Liberalism and Its Friends

Liberalism and Its Friends

The Future of Liberalism
by Alan Wolfe
Alfred A. Knopf, 2009, 337 pp., $30

Visions of Progress:
The Left-Liberal Tradition in America

by Doug Rossinow,
University of Pennsylvania Press, 2007 323 pp., $39.95

THIS SHOULD BE the liberal hour. American conservatism is in crisis, both intellectually (it has no affirmative agenda) and politically (its strategy has been reduced to mobilizing white resentment at Barack Obama and the emerging multiracial America he personifies). Obama and a heavily Democratic Congress have embarked upon a range of liberal projects: crafting universal health coverage, attacking global warming, bolstering workers’ rights. And yet—you may have seen reports of this in the news—they have encountered obstacles along the way. Despite the stunning success of last year’s Obama campaign in mobilizing millions of volunteers, the passion and the noise in these legislative battles seem to come chiefly from the Right. If this is the liberal hour, where are the liberals? Where’s their self-confidence? Where’s their élan?

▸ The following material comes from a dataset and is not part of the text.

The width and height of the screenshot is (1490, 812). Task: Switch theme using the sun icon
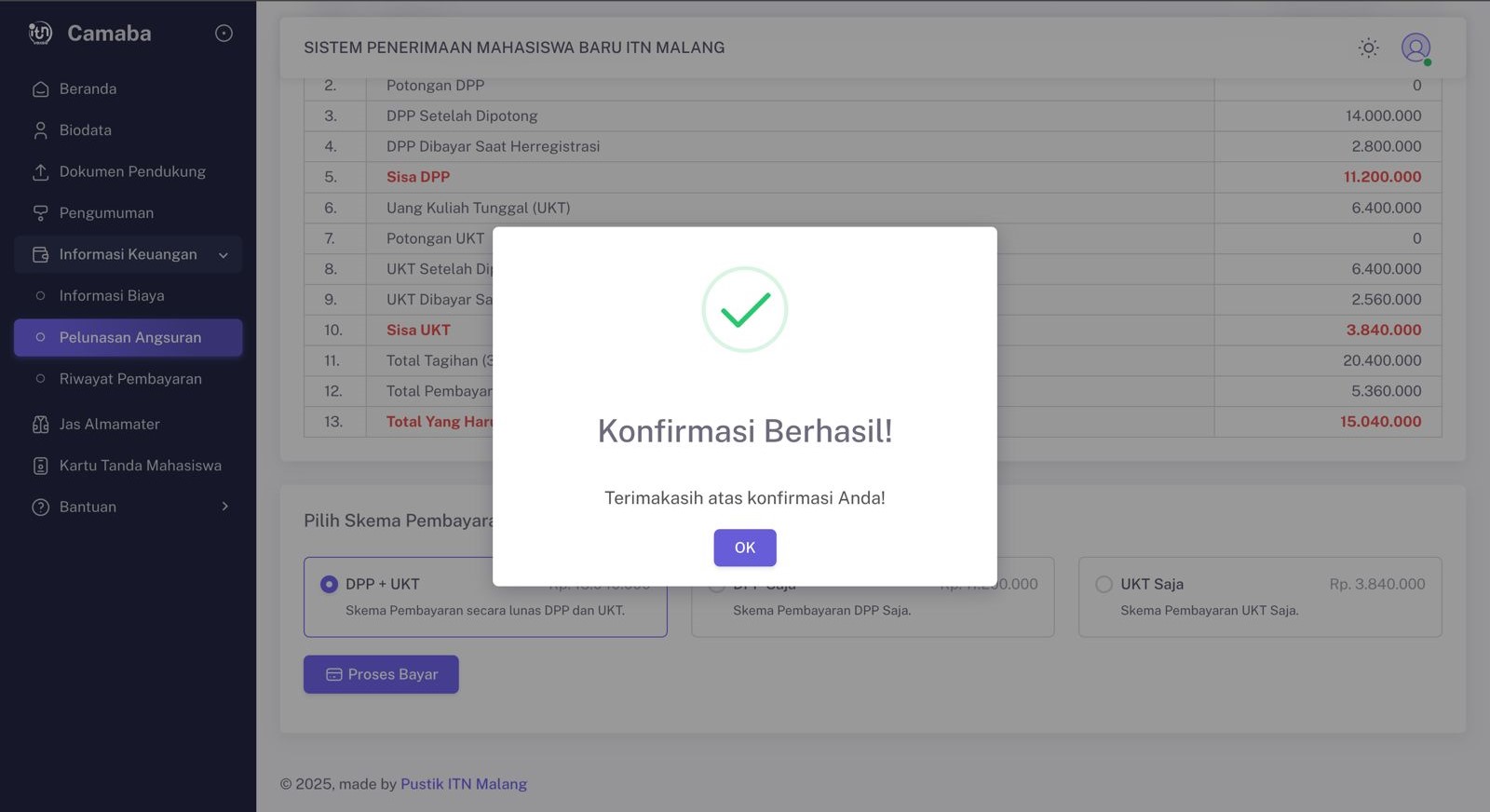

For years, liberal writers have been churning out self-help books for their embattled liberal readers. Now that Democrats are back in power, though, and liberals have a shot at actually altering America’s course, liberals need more than cheerleading and self-esteem courses. Happily, two books written before last November’s election answer that call in very different ways. Boston College political scientist Alan Wolfe, long one of the nation’s leading public intellectuals, has, in The Future of Liberalism, authored an elegant argument that liberalism—by which he means a proceduralism in which everyone is free and equal before the law; substantive policies enabling people to take control of their own lives (in which the state gives people the tools to do so that the market often denies them); and an open, tolerant, empirical approach to addressing society’s ills—is the ideology best suited to modernity. Doug Rossinow, a historian at Metropolitan State University in Saint Paul, Minnesota, has authored a less elegant but strikingly important history demonstrating that liberals and leftists have worked in common cause as, if not more, frequently than they have at cross-purposes since the 1880s, and in every period when liberal reforms were successfully enacted. Where Wolfe tells us why liberalism has been humanity’s best vehicle for navigating through modernity, Rossinow shows us how liberalism has proven necessary but, on its own, insufficient to create a more humane United States.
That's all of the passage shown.